◆ **PROVIDED ENTRIES**
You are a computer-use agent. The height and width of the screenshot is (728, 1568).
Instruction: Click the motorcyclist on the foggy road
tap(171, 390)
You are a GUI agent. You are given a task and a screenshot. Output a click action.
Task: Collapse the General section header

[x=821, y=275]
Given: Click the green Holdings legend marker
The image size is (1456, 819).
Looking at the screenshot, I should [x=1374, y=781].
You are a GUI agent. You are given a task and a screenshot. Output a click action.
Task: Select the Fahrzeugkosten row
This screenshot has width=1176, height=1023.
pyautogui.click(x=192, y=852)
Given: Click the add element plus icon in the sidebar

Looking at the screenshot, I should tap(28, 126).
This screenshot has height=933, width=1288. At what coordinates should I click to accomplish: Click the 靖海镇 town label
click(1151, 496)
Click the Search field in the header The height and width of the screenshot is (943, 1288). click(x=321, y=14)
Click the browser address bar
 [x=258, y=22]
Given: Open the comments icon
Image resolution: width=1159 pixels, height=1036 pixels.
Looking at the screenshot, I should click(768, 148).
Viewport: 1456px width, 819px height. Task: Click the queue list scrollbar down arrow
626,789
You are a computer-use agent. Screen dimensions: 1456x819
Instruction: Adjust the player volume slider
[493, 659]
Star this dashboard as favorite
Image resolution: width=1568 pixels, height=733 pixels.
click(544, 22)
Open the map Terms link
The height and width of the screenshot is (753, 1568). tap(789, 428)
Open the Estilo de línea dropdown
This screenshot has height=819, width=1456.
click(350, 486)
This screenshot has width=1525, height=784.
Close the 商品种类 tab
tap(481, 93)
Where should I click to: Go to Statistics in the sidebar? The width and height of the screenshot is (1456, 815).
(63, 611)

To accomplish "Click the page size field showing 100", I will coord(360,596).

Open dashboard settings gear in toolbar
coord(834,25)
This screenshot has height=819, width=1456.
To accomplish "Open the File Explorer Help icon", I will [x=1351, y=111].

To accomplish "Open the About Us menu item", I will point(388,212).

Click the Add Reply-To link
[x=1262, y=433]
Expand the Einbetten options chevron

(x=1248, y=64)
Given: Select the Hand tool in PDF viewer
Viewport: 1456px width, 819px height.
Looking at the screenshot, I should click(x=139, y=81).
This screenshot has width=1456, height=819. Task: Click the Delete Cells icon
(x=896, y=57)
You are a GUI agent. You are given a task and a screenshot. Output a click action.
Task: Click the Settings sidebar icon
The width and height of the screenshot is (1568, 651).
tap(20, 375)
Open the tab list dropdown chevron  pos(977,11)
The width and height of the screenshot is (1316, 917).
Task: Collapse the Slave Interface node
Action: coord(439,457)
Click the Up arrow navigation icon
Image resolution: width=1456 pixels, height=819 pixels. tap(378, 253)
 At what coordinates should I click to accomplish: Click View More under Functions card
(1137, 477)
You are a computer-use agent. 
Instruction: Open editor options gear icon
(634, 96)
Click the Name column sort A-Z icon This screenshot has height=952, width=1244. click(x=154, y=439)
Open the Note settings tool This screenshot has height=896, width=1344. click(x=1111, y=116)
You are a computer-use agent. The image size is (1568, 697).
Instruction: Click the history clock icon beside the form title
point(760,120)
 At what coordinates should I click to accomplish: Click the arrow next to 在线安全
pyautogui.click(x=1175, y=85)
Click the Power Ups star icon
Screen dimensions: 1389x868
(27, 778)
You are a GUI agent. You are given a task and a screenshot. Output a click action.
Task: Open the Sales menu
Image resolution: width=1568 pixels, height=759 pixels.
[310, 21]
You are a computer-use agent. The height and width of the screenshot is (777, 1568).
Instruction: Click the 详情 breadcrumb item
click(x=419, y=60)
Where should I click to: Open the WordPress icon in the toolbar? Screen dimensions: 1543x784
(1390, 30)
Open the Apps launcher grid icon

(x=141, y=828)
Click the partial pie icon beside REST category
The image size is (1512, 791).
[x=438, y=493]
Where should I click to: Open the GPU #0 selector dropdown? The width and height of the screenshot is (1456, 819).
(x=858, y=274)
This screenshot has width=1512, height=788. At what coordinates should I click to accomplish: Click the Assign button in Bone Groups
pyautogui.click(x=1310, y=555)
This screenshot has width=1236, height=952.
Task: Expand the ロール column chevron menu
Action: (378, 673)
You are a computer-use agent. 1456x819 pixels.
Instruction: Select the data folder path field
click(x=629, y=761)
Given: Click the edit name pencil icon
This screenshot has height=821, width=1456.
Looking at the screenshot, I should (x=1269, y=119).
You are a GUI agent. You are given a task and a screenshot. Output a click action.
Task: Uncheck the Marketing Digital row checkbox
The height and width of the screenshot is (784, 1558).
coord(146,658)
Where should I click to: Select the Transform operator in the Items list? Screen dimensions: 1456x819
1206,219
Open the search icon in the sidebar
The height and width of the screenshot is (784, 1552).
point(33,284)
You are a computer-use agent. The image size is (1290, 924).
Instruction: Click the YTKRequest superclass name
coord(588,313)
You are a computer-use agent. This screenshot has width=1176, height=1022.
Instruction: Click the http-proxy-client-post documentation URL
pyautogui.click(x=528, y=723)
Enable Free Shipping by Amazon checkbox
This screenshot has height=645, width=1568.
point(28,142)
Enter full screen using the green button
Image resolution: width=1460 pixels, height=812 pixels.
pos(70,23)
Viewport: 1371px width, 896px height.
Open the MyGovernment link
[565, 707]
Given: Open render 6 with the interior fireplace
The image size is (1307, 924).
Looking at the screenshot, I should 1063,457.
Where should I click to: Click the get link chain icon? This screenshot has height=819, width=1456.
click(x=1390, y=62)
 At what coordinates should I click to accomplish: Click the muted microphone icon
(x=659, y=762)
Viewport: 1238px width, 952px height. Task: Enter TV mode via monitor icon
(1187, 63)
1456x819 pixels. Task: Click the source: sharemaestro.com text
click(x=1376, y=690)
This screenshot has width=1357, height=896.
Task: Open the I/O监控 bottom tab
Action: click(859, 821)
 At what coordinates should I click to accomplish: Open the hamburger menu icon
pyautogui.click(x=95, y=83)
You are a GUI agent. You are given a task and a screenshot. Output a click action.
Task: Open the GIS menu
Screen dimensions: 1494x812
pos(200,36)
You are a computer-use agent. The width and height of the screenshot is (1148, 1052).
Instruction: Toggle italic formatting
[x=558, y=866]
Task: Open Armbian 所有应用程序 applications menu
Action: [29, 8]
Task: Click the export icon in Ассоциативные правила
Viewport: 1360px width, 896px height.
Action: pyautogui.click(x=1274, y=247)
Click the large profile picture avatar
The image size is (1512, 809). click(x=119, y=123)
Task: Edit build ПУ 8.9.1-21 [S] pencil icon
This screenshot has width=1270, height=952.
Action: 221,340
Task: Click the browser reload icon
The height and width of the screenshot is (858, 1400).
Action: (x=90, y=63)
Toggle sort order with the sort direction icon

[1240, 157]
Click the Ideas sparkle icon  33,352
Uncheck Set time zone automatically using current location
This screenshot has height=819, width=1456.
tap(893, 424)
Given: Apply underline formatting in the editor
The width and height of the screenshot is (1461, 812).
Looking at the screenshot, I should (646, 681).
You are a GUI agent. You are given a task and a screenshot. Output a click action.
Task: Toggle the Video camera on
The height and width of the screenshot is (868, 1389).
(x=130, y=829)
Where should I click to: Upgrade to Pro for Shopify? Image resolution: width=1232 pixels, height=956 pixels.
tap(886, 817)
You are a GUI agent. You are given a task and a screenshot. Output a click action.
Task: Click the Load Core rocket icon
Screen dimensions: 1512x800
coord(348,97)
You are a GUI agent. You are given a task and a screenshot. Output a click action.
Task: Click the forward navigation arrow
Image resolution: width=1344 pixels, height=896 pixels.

◆ **PROBLEM TO SOLVE**
Could you transcribe each entry exactly as it stands?

◆ **RESULT**
You are a computer-use agent. The height and width of the screenshot is (728, 1568).
Instruction: Click the motorcyclist on the foggy road
tap(171, 390)
You are a GUI agent. You are given a task and a screenshot. Output a click action.
Task: Collapse the General section header

[x=821, y=275]
Given: Click the green Holdings legend marker
The image size is (1456, 819).
Looking at the screenshot, I should [x=1374, y=781].
You are a GUI agent. You are given a task and a screenshot. Output a click action.
Task: Select the Fahrzeugkosten row
This screenshot has width=1176, height=1023.
pyautogui.click(x=192, y=852)
Given: Click the add element plus icon in the sidebar

Looking at the screenshot, I should tap(28, 126).
This screenshot has height=933, width=1288. At what coordinates should I click to accomplish: Click the 靖海镇 town label
click(1151, 496)
Click the Search field in the header The height and width of the screenshot is (943, 1288). click(x=321, y=14)
Click the browser address bar
 [x=258, y=22]
Given: Open the comments icon
Image resolution: width=1159 pixels, height=1036 pixels.
Looking at the screenshot, I should click(768, 148).
Viewport: 1456px width, 819px height. Task: Click the queue list scrollbar down arrow
626,789
You are a computer-use agent. Screen dimensions: 1456x819
Instruction: Adjust the player volume slider
[493, 659]
Star this dashboard as favorite
Image resolution: width=1568 pixels, height=733 pixels.
click(544, 22)
Open the map Terms link
The height and width of the screenshot is (753, 1568). tap(789, 428)
Open the Estilo de línea dropdown
This screenshot has height=819, width=1456.
click(350, 486)
This screenshot has width=1525, height=784.
Close the 商品种类 tab
tap(481, 93)
Where should I click to: Go to Statistics in the sidebar? The width and height of the screenshot is (1456, 815).
(63, 611)

To accomplish "Click the page size field showing 100", I will coord(360,596).

Open dashboard settings gear in toolbar
coord(834,25)
This screenshot has height=819, width=1456.
To accomplish "Open the File Explorer Help icon", I will [x=1351, y=111].

To accomplish "Open the About Us menu item", I will point(388,212).

Click the Add Reply-To link
[x=1262, y=433]
Expand the Einbetten options chevron

(x=1248, y=64)
Given: Select the Hand tool in PDF viewer
Viewport: 1456px width, 819px height.
Looking at the screenshot, I should click(x=139, y=81).
This screenshot has width=1456, height=819. Task: Click the Delete Cells icon
(x=896, y=57)
You are a GUI agent. You are given a task and a screenshot. Output a click action.
Task: Click the Settings sidebar icon
The width and height of the screenshot is (1568, 651).
tap(20, 375)
Open the tab list dropdown chevron  pos(977,11)
The width and height of the screenshot is (1316, 917).
Task: Collapse the Slave Interface node
Action: coord(439,457)
Click the Up arrow navigation icon
Image resolution: width=1456 pixels, height=819 pixels. tap(378, 253)
 At what coordinates should I click to accomplish: Click View More under Functions card
(1137, 477)
You are a computer-use agent. 
Instruction: Open editor options gear icon
(634, 96)
Click the Name column sort A-Z icon This screenshot has height=952, width=1244. click(x=154, y=439)
Open the Note settings tool This screenshot has height=896, width=1344. click(x=1111, y=116)
You are a computer-use agent. The image size is (1568, 697).
Instruction: Click the history clock icon beside the form title
point(760,120)
 At what coordinates should I click to accomplish: Click the arrow next to 在线安全
pyautogui.click(x=1175, y=85)
Click the Power Ups star icon
Screen dimensions: 1389x868
(27, 778)
You are a GUI agent. You are given a task and a screenshot. Output a click action.
Task: Open the Sales menu
Image resolution: width=1568 pixels, height=759 pixels.
[310, 21]
You are a computer-use agent. The height and width of the screenshot is (777, 1568).
Instruction: Click the 详情 breadcrumb item
click(x=419, y=60)
Where should I click to: Open the WordPress icon in the toolbar? Screen dimensions: 1543x784
(1390, 30)
Open the Apps launcher grid icon

(x=141, y=828)
Click the partial pie icon beside REST category
The image size is (1512, 791).
[x=438, y=493]
Where should I click to: Open the GPU #0 selector dropdown? The width and height of the screenshot is (1456, 819).
(x=858, y=274)
This screenshot has width=1512, height=788. At what coordinates should I click to accomplish: Click the Assign button in Bone Groups
pyautogui.click(x=1310, y=555)
This screenshot has width=1236, height=952.
Task: Expand the ロール column chevron menu
Action: (378, 673)
You are a computer-use agent. 1456x819 pixels.
Instruction: Select the data folder path field
click(x=629, y=761)
Given: Click the edit name pencil icon
This screenshot has height=821, width=1456.
Looking at the screenshot, I should (x=1269, y=119).
You are a GUI agent. You are given a task and a screenshot. Output a click action.
Task: Uncheck the Marketing Digital row checkbox
The height and width of the screenshot is (784, 1558).
coord(146,658)
Where should I click to: Select the Transform operator in the Items list? Screen dimensions: 1456x819
1206,219
Open the search icon in the sidebar
The height and width of the screenshot is (784, 1552).
point(33,284)
You are a computer-use agent. The image size is (1290, 924).
Instruction: Click the YTKRequest superclass name
coord(588,313)
You are a computer-use agent. This screenshot has width=1176, height=1022.
Instruction: Click the http-proxy-client-post documentation URL
pyautogui.click(x=528, y=723)
Enable Free Shipping by Amazon checkbox
This screenshot has height=645, width=1568.
point(28,142)
Enter full screen using the green button
Image resolution: width=1460 pixels, height=812 pixels.
pos(70,23)
Viewport: 1371px width, 896px height.
Open the MyGovernment link
[565, 707]
Given: Open render 6 with the interior fireplace
The image size is (1307, 924).
Looking at the screenshot, I should 1063,457.
Where should I click to: Click the get link chain icon? This screenshot has height=819, width=1456.
click(x=1390, y=62)
 At what coordinates should I click to accomplish: Click the muted microphone icon
(x=659, y=762)
Viewport: 1238px width, 952px height. Task: Enter TV mode via monitor icon
(1187, 63)
1456x819 pixels. Task: Click the source: sharemaestro.com text
click(x=1376, y=690)
This screenshot has width=1357, height=896.
Task: Open the I/O监控 bottom tab
Action: click(859, 821)
 At what coordinates should I click to accomplish: Open the hamburger menu icon
pyautogui.click(x=95, y=83)
You are a GUI agent. You are given a task and a screenshot. Output a click action.
Task: Open the GIS menu
Screen dimensions: 1494x812
pos(200,36)
You are a computer-use agent. The width and height of the screenshot is (1148, 1052).
Instruction: Toggle italic formatting
[x=558, y=866]
Task: Open Armbian 所有应用程序 applications menu
Action: [29, 8]
Task: Click the export icon in Ассоциативные правила
Viewport: 1360px width, 896px height.
Action: pyautogui.click(x=1274, y=247)
Click the large profile picture avatar
The image size is (1512, 809). click(x=119, y=123)
Task: Edit build ПУ 8.9.1-21 [S] pencil icon
This screenshot has width=1270, height=952.
Action: 221,340
Task: Click the browser reload icon
The height and width of the screenshot is (858, 1400).
Action: (x=90, y=63)
Toggle sort order with the sort direction icon

[1240, 157]
Click the Ideas sparkle icon  33,352
Uncheck Set time zone automatically using current location
This screenshot has height=819, width=1456.
tap(893, 424)
Given: Apply underline formatting in the editor
The width and height of the screenshot is (1461, 812).
Looking at the screenshot, I should (646, 681).
You are a GUI agent. You are given a task and a screenshot. Output a click action.
Task: Toggle the Video camera on
The height and width of the screenshot is (868, 1389).
(x=130, y=829)
Where should I click to: Upgrade to Pro for Shopify? Image resolution: width=1232 pixels, height=956 pixels.
tap(886, 817)
You are a GUI agent. You are given a task and a screenshot. Output a click action.
Task: Click the Load Core rocket icon
Screen dimensions: 1512x800
coord(348,97)
You are a GUI agent. You are given a task and a screenshot. Output a click action.
Task: Click the forward navigation arrow
Image resolution: width=1344 pixels, height=896 pixels.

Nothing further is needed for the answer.